[Instruction] Please extend the article below about the 1940 mob at the Georgetown County jail, picking up right after its last sentence.

** start of Page text **

Wednesday, November 21, 2012
EDITOR’S NOTE: This article may include historical materials that could contain offensive language or negative stereotypes. Such materials must be viewed in the context of the relevant time period. The Georgetown Times does not endorse the views expressed in such materials.
By Tom Rubillo
Shortly before Christmas of 1940, violence broke out in Georgetown. An armed and angry mob of about 300 white men had gathered and, according to the December 20, 1940 Georgetown Times, “besieged the Georgetown County jail here Sunday morning in search of an alleged negro assailant of a young white married woman.” The men had heard that the sheriff had a suspect in custody. So they had come to the jail demanding to search it. They wanted to seize the sheriffs suspect, take the accused outside and lynch him.
“The attack occurred about 10:30 Saturday night when the young woman was walking to her home after shopping up town. She had walked to within a little over a block of her home with another couple when they left her and she continued on for the remaining short distance. Before she had been able to walk a block, the negro grabbed her. He dragged her across the street to a vacant lot which was overgrown with weeds and assaulted her, said the Sheriff.
“According to Sheriff Bruorton, the young woman pleaded with the man and told him that she had fifty dollars at home which she would give him if he would let her go.
“Released momentarily, she started running. He pursued her and dragged her down against just as a car drove up and he fled.
“The occupant of the car, a young white man, after unsuccessfuUy pursing the negro, who fled through the vacant lot, carried the young woman to a physician for treatment.”

** end of Page text **
** start of Data entries **

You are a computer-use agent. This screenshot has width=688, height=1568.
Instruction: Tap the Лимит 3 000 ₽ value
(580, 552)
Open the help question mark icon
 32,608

** end of Data entries **
** start of Data entries **

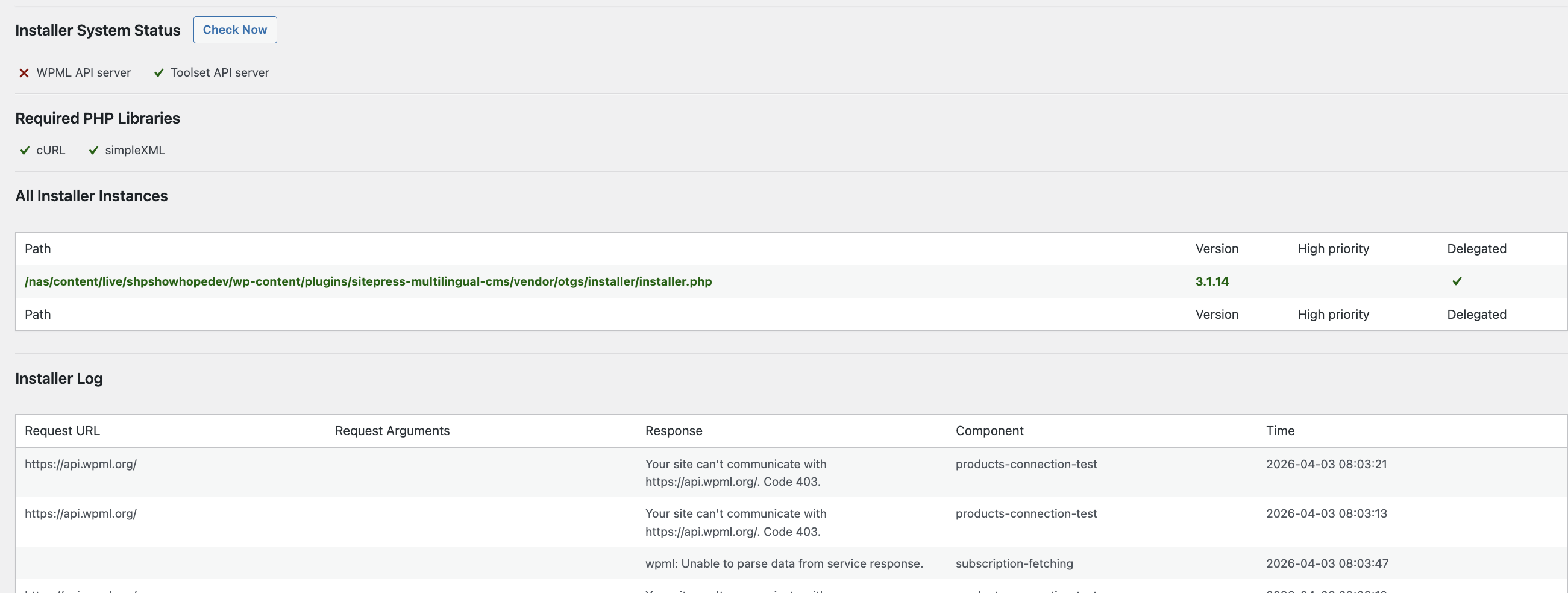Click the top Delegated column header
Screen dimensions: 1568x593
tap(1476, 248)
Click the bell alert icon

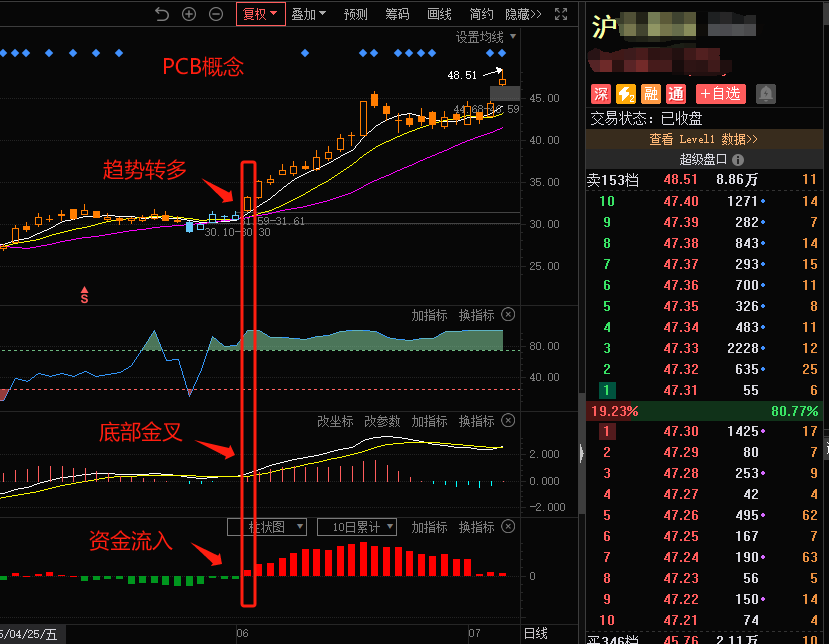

** end of Data entries **

[Output for this task]
In response to demands from the mob, the sheriff brought a black prisoner out of the jail to face the crowd. Armed leaders of the mob seized the inmate and took him to the victim’s home. Inside, the victim of the assault was asked if the terrified man in front of her was her assailant. She said “no,” Both the prisoner and the injured woman were taken by the mob back to the jail.
Traumatized, the woman was kept in a truck surrounded by angry white men, where she had to remain as one after another black prisoner was brought outside to face the mob and to face her. Mob leaders made her look at each suspect and answer the question “Is he the one?”. Each time she said “no” the frightened suspect was given back to the sheriff who, in turn, escorted the man back to a cell before another inmate was retrieved and hauled before the mob and the woman who had just survived being raped.
“Only the failure of identity and the arguments of Mayor H. L. Smith, Sheriff Bruorton and City Councilman F. L. Siau kept down the temper of the crowd and prevented violence,” the newspaper reported.
“Officers said that while the crowd was orderly and sober, it was a dangerous situation and a spark of impetuousness could have caused bloodshed.”
When things began to settle down a little, the sheriff went back into the jail. Once inside, he had the man he arrested for the crime whisked out the back door and put, handcuffed, in the trunk of the sheriffs own car. One credible version of events has it that the sheriffs wife then courageously drove the car past the angry mob, dismissing those seeking to stop her with a wave of a hand and a disdainful word or two.
Their angry emotions unsatisfied, the mob took the rape victim home. She was left her there without further regard, aid or comfort by them.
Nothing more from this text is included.